Exercise aim>
Give all of the records again. Match them exactly.
Content starts
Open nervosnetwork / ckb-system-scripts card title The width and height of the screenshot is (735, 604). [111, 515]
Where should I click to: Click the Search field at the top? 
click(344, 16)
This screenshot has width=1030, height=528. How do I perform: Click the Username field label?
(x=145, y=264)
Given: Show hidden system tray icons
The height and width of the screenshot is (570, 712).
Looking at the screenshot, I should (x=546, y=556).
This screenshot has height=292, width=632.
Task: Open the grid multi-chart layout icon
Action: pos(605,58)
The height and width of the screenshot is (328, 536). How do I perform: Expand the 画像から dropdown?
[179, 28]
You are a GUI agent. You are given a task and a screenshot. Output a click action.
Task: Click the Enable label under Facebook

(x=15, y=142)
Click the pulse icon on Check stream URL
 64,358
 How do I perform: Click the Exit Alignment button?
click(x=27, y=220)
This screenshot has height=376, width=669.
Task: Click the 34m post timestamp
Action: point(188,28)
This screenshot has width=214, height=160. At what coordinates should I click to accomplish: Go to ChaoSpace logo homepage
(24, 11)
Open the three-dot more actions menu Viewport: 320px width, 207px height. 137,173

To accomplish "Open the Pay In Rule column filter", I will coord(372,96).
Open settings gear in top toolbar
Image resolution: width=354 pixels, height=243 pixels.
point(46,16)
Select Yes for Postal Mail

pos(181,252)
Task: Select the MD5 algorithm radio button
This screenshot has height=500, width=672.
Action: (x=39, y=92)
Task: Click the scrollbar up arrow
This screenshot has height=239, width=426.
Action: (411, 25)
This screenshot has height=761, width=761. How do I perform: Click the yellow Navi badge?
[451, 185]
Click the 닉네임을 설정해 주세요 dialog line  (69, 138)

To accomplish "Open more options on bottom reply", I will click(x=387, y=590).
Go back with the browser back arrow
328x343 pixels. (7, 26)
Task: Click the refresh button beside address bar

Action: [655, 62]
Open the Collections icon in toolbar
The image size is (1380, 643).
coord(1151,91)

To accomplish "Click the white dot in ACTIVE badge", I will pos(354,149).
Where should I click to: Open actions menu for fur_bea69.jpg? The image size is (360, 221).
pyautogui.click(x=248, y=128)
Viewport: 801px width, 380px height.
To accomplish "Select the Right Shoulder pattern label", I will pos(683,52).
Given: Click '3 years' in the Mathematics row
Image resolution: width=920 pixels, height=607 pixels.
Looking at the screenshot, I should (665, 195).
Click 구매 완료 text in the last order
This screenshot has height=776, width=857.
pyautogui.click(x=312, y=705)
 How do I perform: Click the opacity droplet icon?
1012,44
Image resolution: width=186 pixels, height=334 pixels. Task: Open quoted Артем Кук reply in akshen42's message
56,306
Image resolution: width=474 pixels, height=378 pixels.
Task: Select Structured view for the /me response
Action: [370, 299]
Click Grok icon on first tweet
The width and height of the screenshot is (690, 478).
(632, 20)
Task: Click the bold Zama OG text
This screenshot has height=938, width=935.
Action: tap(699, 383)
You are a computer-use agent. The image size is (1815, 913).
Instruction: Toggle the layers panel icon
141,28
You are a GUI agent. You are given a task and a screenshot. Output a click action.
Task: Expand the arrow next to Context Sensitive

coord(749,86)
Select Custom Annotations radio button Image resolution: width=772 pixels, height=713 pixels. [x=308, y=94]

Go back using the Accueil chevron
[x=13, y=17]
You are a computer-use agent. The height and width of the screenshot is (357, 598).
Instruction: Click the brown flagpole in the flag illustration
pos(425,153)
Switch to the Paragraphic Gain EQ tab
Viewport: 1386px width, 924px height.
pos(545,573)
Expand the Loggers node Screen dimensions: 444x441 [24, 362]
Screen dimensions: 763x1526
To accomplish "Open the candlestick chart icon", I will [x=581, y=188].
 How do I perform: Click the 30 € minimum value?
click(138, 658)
Content ends
Exercise output>
Open nervosnetwork / ckb-system-scripts card title The width and height of the screenshot is (735, 604). [111, 515]
Where should I click to: Click the Search field at the top? 
click(344, 16)
This screenshot has width=1030, height=528. How do I perform: Click the Username field label?
(x=145, y=264)
Given: Show hidden system tray icons
The height and width of the screenshot is (570, 712).
Looking at the screenshot, I should (x=546, y=556).
This screenshot has height=292, width=632.
Task: Open the grid multi-chart layout icon
Action: pos(605,58)
The height and width of the screenshot is (328, 536). How do I perform: Expand the 画像から dropdown?
[179, 28]
You are a GUI agent. You are given a task and a screenshot. Output a click action.
Task: Click the Enable label under Facebook

(x=15, y=142)
Click the pulse icon on Check stream URL
 64,358
 How do I perform: Click the Exit Alignment button?
click(x=27, y=220)
This screenshot has height=376, width=669.
Task: Click the 34m post timestamp
Action: point(188,28)
This screenshot has width=214, height=160. At what coordinates should I click to accomplish: Go to ChaoSpace logo homepage
(24, 11)
Open the three-dot more actions menu Viewport: 320px width, 207px height. 137,173

To accomplish "Open the Pay In Rule column filter", I will coord(372,96).
Open settings gear in top toolbar
Image resolution: width=354 pixels, height=243 pixels.
point(46,16)
Select Yes for Postal Mail

pos(181,252)
Task: Select the MD5 algorithm radio button
This screenshot has height=500, width=672.
Action: (x=39, y=92)
Task: Click the scrollbar up arrow
This screenshot has height=239, width=426.
Action: (411, 25)
This screenshot has height=761, width=761. How do I perform: Click the yellow Navi badge?
[451, 185]
Click the 닉네임을 설정해 주세요 dialog line  (69, 138)

To accomplish "Open more options on bottom reply", I will click(x=387, y=590).
Go back with the browser back arrow
328x343 pixels. (7, 26)
Task: Click the refresh button beside address bar

Action: [655, 62]
Open the Collections icon in toolbar
The image size is (1380, 643).
coord(1151,91)

To accomplish "Click the white dot in ACTIVE badge", I will pos(354,149).
Where should I click to: Open actions menu for fur_bea69.jpg? The image size is (360, 221).
pyautogui.click(x=248, y=128)
Viewport: 801px width, 380px height.
To accomplish "Select the Right Shoulder pattern label", I will pos(683,52).
Given: Click '3 years' in the Mathematics row
Image resolution: width=920 pixels, height=607 pixels.
Looking at the screenshot, I should (665, 195).
Click 구매 완료 text in the last order
This screenshot has height=776, width=857.
pyautogui.click(x=312, y=705)
 How do I perform: Click the opacity droplet icon?
1012,44
Image resolution: width=186 pixels, height=334 pixels. Task: Open quoted Артем Кук reply in akshen42's message
56,306
Image resolution: width=474 pixels, height=378 pixels.
Task: Select Structured view for the /me response
Action: [370, 299]
Click Grok icon on first tweet
The width and height of the screenshot is (690, 478).
(632, 20)
Task: Click the bold Zama OG text
This screenshot has height=938, width=935.
Action: tap(699, 383)
You are a computer-use agent. The image size is (1815, 913).
Instruction: Toggle the layers panel icon
141,28
You are a GUI agent. You are given a task and a screenshot. Output a click action.
Task: Expand the arrow next to Context Sensitive

coord(749,86)
Select Custom Annotations radio button Image resolution: width=772 pixels, height=713 pixels. [x=308, y=94]

Go back using the Accueil chevron
[x=13, y=17]
You are a computer-use agent. The height and width of the screenshot is (357, 598).
Instruction: Click the brown flagpole in the flag illustration
pos(425,153)
Switch to the Paragraphic Gain EQ tab
Viewport: 1386px width, 924px height.
pos(545,573)
Expand the Loggers node Screen dimensions: 444x441 [24, 362]
Screen dimensions: 763x1526
To accomplish "Open the candlestick chart icon", I will [x=581, y=188].
 How do I perform: Click the 30 € minimum value?
click(138, 658)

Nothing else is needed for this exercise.